TASK INSTRUCTIONS: Your output should be the complete listing, word for word, with no pictures in it.

DATASET RECORDS:
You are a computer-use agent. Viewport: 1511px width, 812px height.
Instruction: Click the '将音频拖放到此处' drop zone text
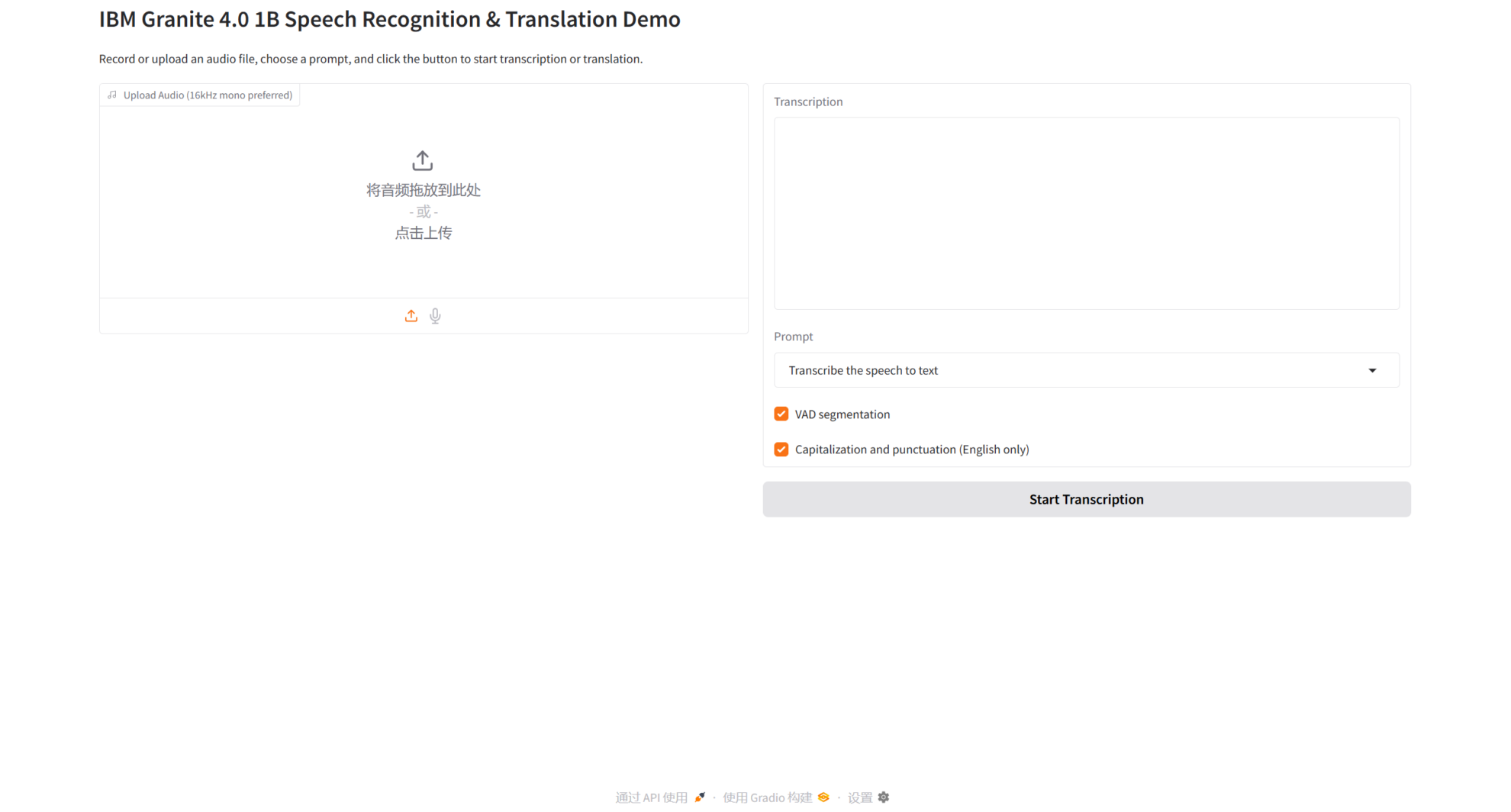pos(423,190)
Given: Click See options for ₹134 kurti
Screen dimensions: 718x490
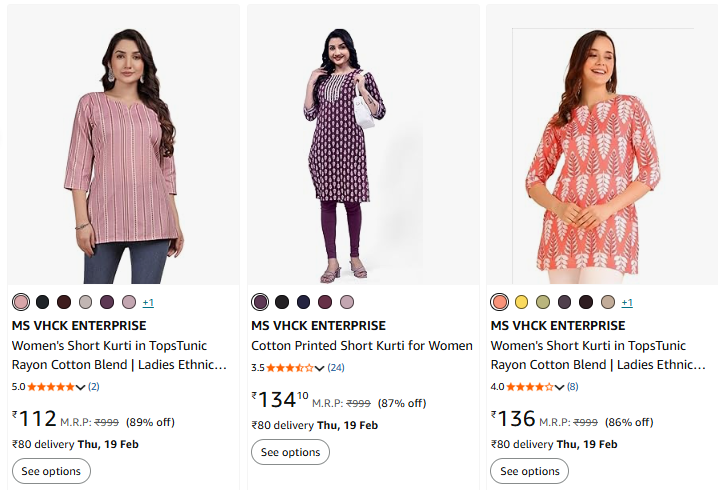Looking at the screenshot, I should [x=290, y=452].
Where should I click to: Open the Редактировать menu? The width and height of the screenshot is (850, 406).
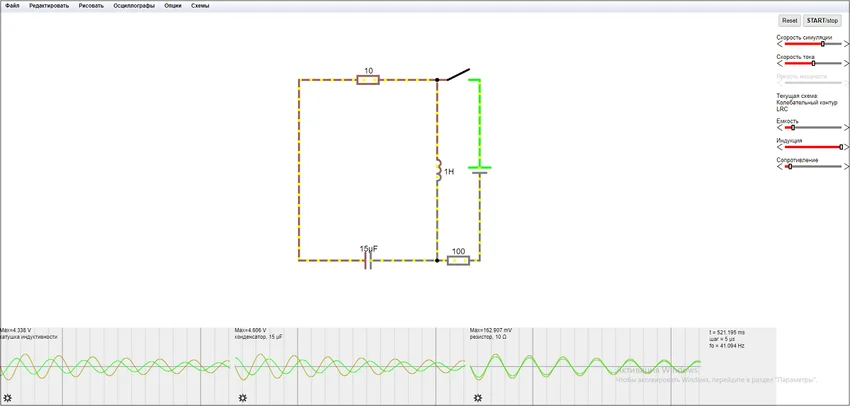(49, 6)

ANSWER SPACE:
You are a computer-use agent. Viewport: 1511px width, 812px height.
Instruction: Click the '将音频拖放到此处' drop zone text
pos(423,190)
Given: Click See options for ₹134 kurti
Screen dimensions: 718x490
Looking at the screenshot, I should [x=290, y=452].
Where should I click to: Open the Редактировать menu? The width and height of the screenshot is (850, 406).
(49, 6)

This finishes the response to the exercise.